We'll take you behind the scenes of this weekend's performance of "Too Hot to Handel".
Plus, Dave Wagner of 90.9 WRCJ is here with some additional ideas on activities you can take in over the weekend and beyond.
And in honor of the Martin Luther King Jr. holiday on Monday, we'll revisit our coverage of the 60th anniversary of two major civil rights marches.
But first up, a conversation with the managing director of the organization, Global Detroit, about the importance of immigrants in growing Michigan's population.
Dr. Alaina Jackson spoke with American Black Journal host and "One Detroit" contributor, Stephen Henderson, about Global Detroit's strategy of including immigrants in the region's community and economic development plans.
- I think my perspective- (gentle upbeat music) (titles whooshing) - Let's start with getting our viewers caught up on what Global Detroit is.
This has been around now for more than a decade.
What does Global Detroit do?
- So, Global Detroit is a regional community and economic development organization with a focus on immigrants and global talent.
We develop and implement inclusive strategies to drive the growth revitalization and broadly shared prosperity in Detroit and throughout Southeast Michigan.
- And a lot of that work is focused on immigration and immigrants.
The contributions that Global Detroit believes people who come to this country can make and should be able to make in this country and in this city.
And that's a key dynamic and factor right here in Southeast Michigan for lots of reasons.
- Oh, absolutely.
At Global Detroit, we believe that by intentionally including immigrants in our community and economic development strategies, we can spark growth revitalization and sustain prosperity throughout Michigan.
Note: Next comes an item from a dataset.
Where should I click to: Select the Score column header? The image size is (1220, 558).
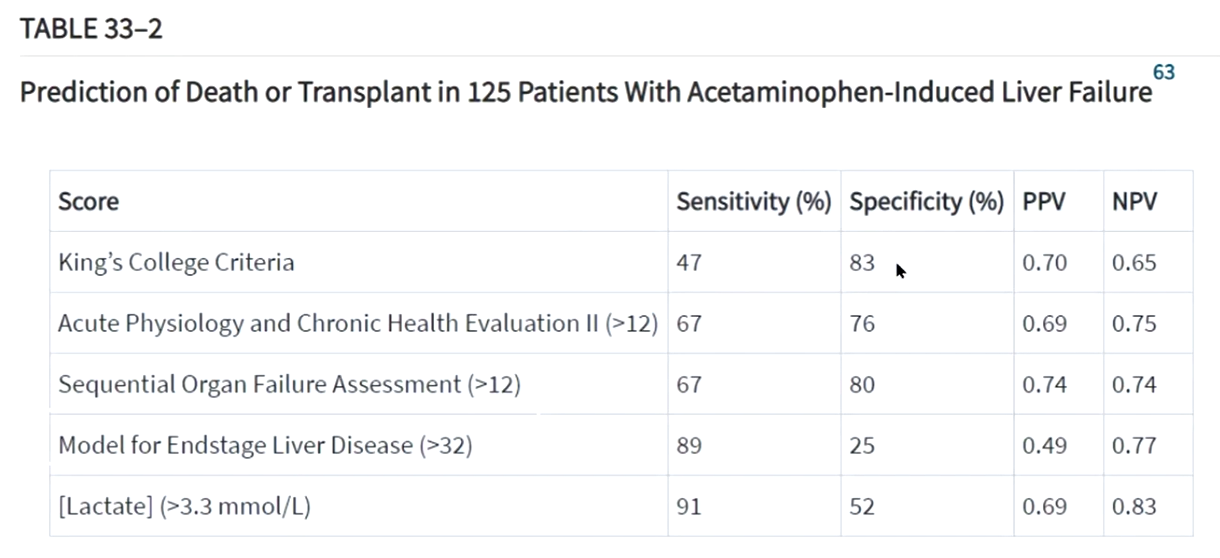click(x=88, y=201)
And the reality bears that to be true given the economic contributions immigrants make, given the fact that all of our net population growth over the last 30 years has been due to immigration.
And so we firmly believe that an immigrant-inclusive strategy, as it relates to both community and economic development, can drive prosperity for all of us.
- Immigrant-inclusive is the phrase that you used.
That's not the default, I think, position that a lot of folks have, and certainly a lot of institutions have.
But talk about what you mean when you say that.
- So unfortunately, you're right.
That isn't always the default, but our history bears this to be true.
You know, Henry Ford, long, long ago decided that he would pay anybody and everybody to work on the line and look what he created from that.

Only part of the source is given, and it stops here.